> **Instruction**
Find every line of the material that contains the string "target" and copy each of those lines. Matching is case-sensitive.
..........
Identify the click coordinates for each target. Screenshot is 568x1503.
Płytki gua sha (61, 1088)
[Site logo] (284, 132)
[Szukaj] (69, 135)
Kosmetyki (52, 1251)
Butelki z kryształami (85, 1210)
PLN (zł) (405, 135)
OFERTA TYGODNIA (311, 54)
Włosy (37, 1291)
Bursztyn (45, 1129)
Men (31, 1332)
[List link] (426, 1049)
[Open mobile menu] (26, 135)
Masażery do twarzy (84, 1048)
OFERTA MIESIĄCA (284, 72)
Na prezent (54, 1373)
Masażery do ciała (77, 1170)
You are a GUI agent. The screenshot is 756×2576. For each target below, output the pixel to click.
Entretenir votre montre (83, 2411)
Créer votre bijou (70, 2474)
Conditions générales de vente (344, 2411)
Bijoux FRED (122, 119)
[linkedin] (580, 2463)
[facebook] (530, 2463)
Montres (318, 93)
..........
> **Exercise result**
Identify the click coordinates for each target. Screenshot is 568x1503.
You are a GUI agent. The screenshot is 756×2576. For each target below, output the pixel to click.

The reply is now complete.